Is this really the reason?
As I understand it, every string literal will be added to the String constant pool, but results of methods such as
String.concat() will not.
String s = "Hello "; s += "world, "; s += "how are "; s += "you?";
Would end up with four objects in the String constant pool (the four string literals), one String object on the heap (with value
Hello world, how are you?) pointed to by
s, and two String objects on the heap produced by the += operator (with values
Hello world, and
Hello world, how are ) which are not pointed to by anything and are eligible for garbage collection.
While if you did
StringBuilder s = new StringBuilder(26); s.append("Hello "); s.append("world, "); s.append("how are "); s.append("you?");
Would end up with… tada, four! objects in the String constant pool, as before! Since we still have four String literals in the source.

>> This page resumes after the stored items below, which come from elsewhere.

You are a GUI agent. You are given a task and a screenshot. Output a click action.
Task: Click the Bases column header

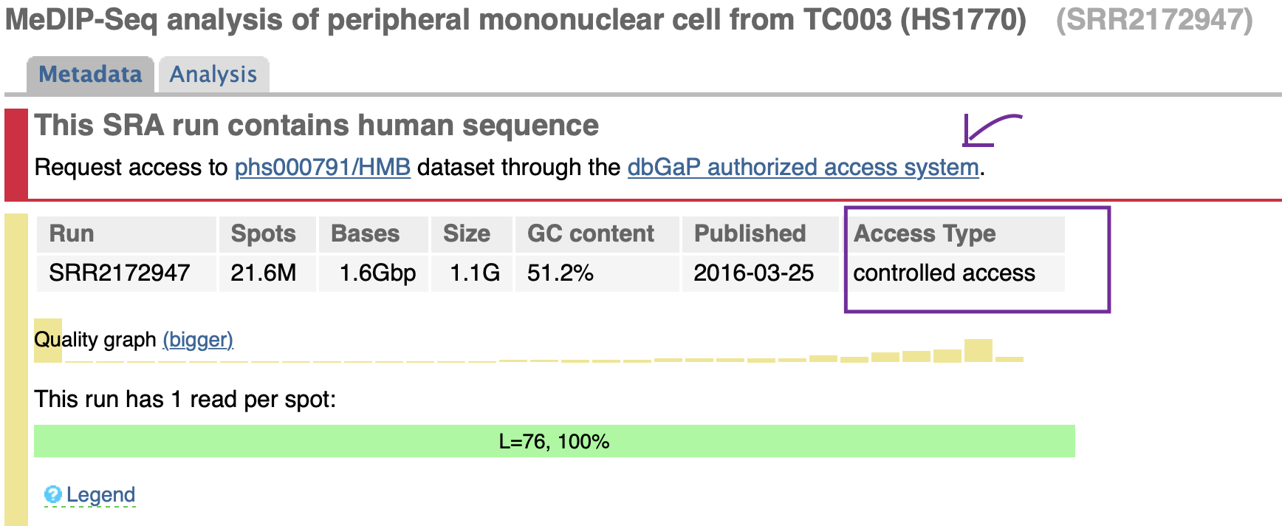pos(365,233)
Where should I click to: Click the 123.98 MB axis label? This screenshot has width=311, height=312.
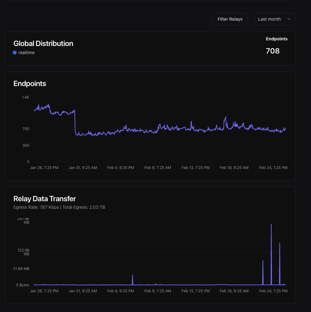(23, 252)
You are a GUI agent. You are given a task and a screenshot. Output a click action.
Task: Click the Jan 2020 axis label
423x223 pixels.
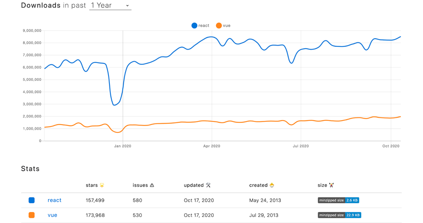click(x=123, y=146)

You’d avoid the two temporary String objects produced by the concatenation in the first example, but those are (if I understand correctly) on the heap and eligible for garbage collection, not “wast[ing] precious memory” as a case of “discarded String pool objects”. Sure, those are “discarded String objects”, but they’re not clogging up the scarce String pool resource and never getting freed. So you’re still polluting your scarce resource just as much as before, just using a bit less of a less-scarce one (the heap).
…and if you had used the
new StringBuilder(); constructor instead, you’d have a discarded
char lying around on the pool from when the StringBuilder had to resize from its default 16 to 34 characters upon appending the “how are ” bit. So on this particular example, you save one heap object with StringBuilder compared to String.

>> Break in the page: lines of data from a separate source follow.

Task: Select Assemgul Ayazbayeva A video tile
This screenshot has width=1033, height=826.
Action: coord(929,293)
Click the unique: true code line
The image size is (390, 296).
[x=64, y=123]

Using StringBuilder and StringBuffer
String x = "abc"; x = x.concat("def"); System.out.println("x = " + x); // output is "x = abcdef"
We got a nice new String out of the deal, but the downside is that the old String "abc" has been lost in the String pool, thus wasting memory. If we were using a StringBuffer instead of a String, the code would look like this:StringBuffer sb = new StringBuffer("abc"); sb.append("def"); System.out.println("sb = " + sb); // output is "sb = abcdef"
…which would still lose “the old String "abc"” to the String pool, as I understand it, since it would be added to the String pool at the point where the compiler saw the String literal
"abc" in the source code: it would create a String object in the constant pool (or find an existing String object with that value in the pool), and then pass that String object to the constructor of StringBuffer. You’re not doing the constant pool any favours here.
Lenient: I don’t think that means what you think it means.
The API for DateFormat.parse() explains that by default, the
parse()method is lenient when parsing dates. Our experience is that
parse()isn't very lenient about the formatting of Strings it will successfully parse into dates; take care when you use this method!
I wonder whether they’re using the same definition of “lenient” as the API; it doesn’t mean that it can take stuff such as “last Thursday” or “ye 13th of the monthe of Maye of the Year of Our Lord 1492”, but rather that it can take stuff such as “2001-2-31” and turn it into “2001-03-03”. As the API says, it does have to be parsable as a date; but you can omit leading zeroes or talk about the 31st of February.